--- MATERIAL SUPPLIED Enclosed Below ---

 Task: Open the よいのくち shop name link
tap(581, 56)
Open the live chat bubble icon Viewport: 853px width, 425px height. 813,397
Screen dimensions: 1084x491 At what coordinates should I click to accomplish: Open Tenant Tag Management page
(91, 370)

--- End of Enclosed MATERIAL SUPPLIED ---
--- MATERIAL SUPPLIED Enclosed Below ---

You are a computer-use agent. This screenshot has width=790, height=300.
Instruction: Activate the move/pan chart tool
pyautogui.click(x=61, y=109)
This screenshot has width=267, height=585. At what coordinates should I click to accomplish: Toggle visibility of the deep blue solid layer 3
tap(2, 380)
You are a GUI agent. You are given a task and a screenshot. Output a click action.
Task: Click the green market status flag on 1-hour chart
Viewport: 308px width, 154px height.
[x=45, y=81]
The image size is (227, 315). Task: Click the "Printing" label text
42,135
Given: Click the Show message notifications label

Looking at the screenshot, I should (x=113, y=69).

--- End of Enclosed MATERIAL SUPPLIED ---

*GOAL OF THE EXERCISE*
Scan the listing above and identify each line holding the string "agent"; copy every such line.

*OUTPUT OF THE EXERCISE*
You are a computer-use agent. This screenshot has width=790, height=300.
You are a GUI agent. You are given a task and a screenshot. Output a click action.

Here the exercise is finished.